Sa voix était grave, mais tremblante, et Mabel n’avait pas encore vu dans son père une telle démonstration d’affection. Ses traits habituellement austères donnaient à son émotion un intérêt qu’elle aurait difficilement produit sans cela, et le cœur de la fille brûlait de soulager l’esprit du père.

— Mon père, expliquez-vous clairement ! — s’écria-t-elle avec une vive agitation.

— Non, Mabel ; cela pourrait ne pas être juste ; vos désirs et les miens peuvent être fort différents.

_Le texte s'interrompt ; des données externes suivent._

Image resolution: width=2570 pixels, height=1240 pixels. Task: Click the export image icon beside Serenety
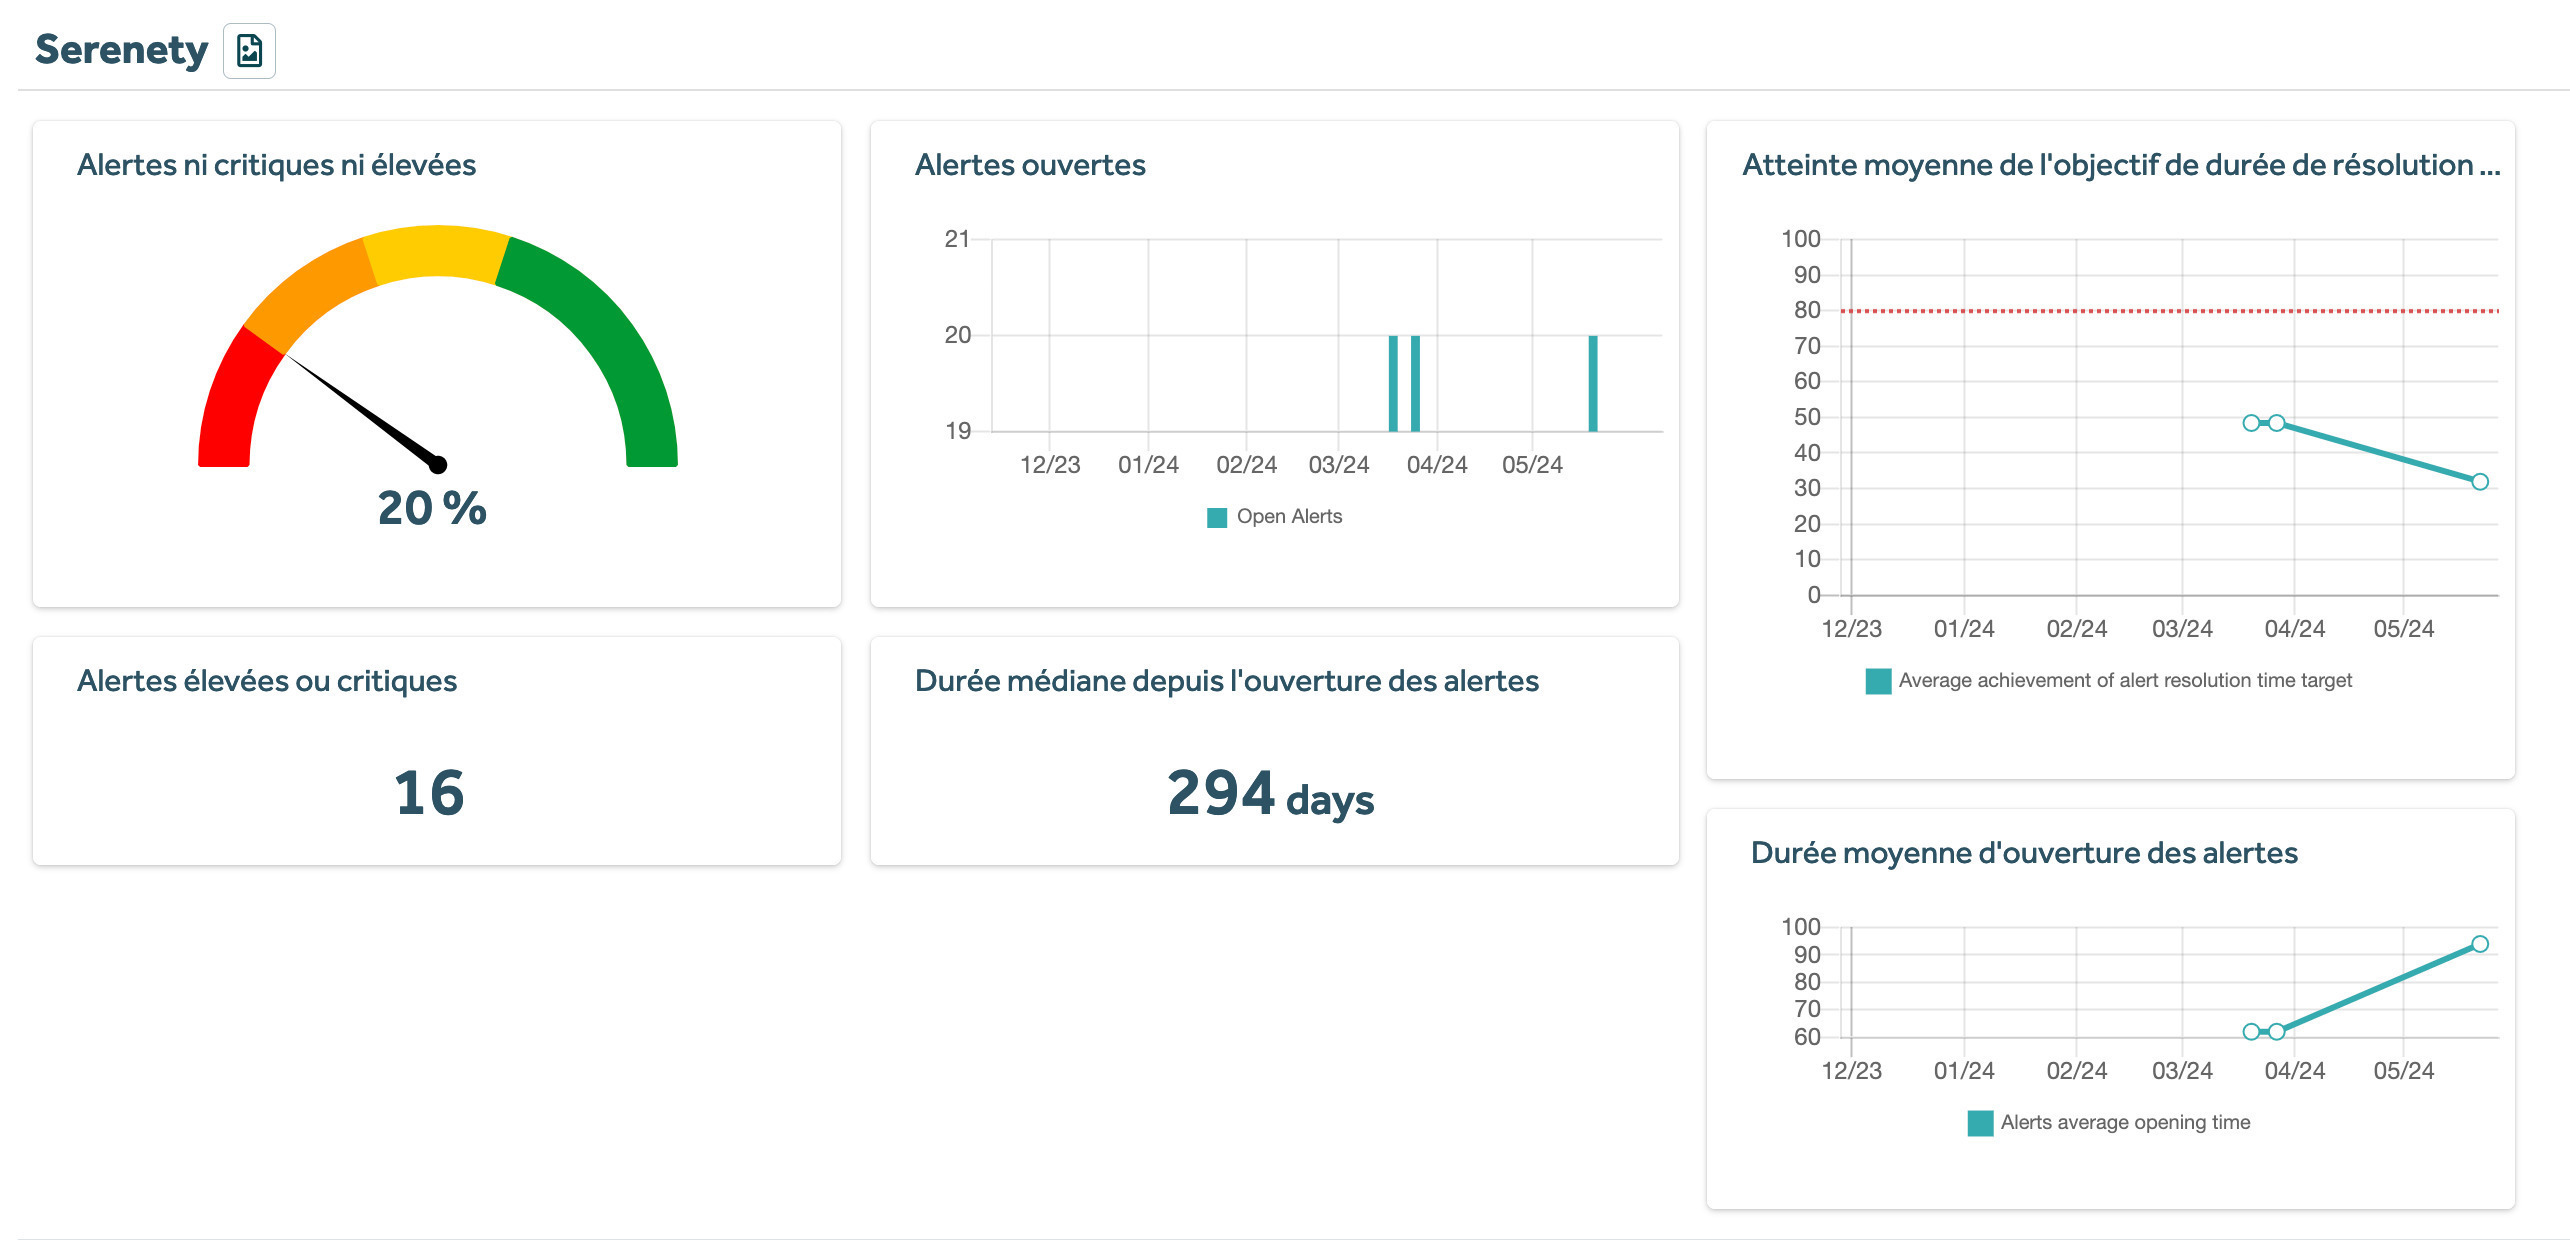click(249, 50)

— Je n’ai pas de désirs, je ne sais ce que vous voulez dire ; parlez-vous de mon futur mariage ?

— Si je pouvais vous voir promise à Pathfinder, — vous savoir engagée à devenir sa femme, quel que puisse être mon destin, je crois que je mourrais heureux. Mais je ne vous demanderai aucune promesse, mon enfant ; je ne vous forcerai pas à faire ce dont vous pourriez vous repentir. — Embrassez-moi, Mabel, et allez vous mettre au lit.

Si le sergent Dunham eût exigé de Mabel la promesse qu’il désirait tellement au fond de son cœur, il aurait rencontré une résistance qu’il lui aurait été difficile de vaincre. Mais en laissant la nature avoir son cours, il s’assura un puissant auxiliaire, et la généreuse Mabel se trouva disposée à céder à l’affection beaucoup plus qu’elle ne l’aurait jamais fait aux menaces. En ce moment elle ne songea plus qu’à son père, et cet ardent amour qu’elle avait eu pour lui, qui avait peut-être été en grande partie nourri par son imagination et que la gravité sévère du sergent avait tant soit peu refroidi depuis son arrivée, revint avec toute sa force. Son père lui parut tout pour elle, et il n’y avait pas de sacrifice qu’elle ne fût disposée à faire pour lui. Une pensée pénible mais rapide se présenta à son esprit, et sa résolution chancela ; mais cherchant sur quoi se fondait l’espoir agréable dont elle se berçait, elle ne trouva rien de positif. Habituée, en femme qu’elle était, à maîtriser ses penchants, elle reporta ses pensées sur son père et sur le bonheur qui attend l’enfant qui cède aux désirs d’un père.

— Mon père, — dit-elle tranquillement et presque avec un saint calme, — Dieu bénit la fille obéissante.

— Oui, Mabel ; c’est ce que le Bon Livre nous dit.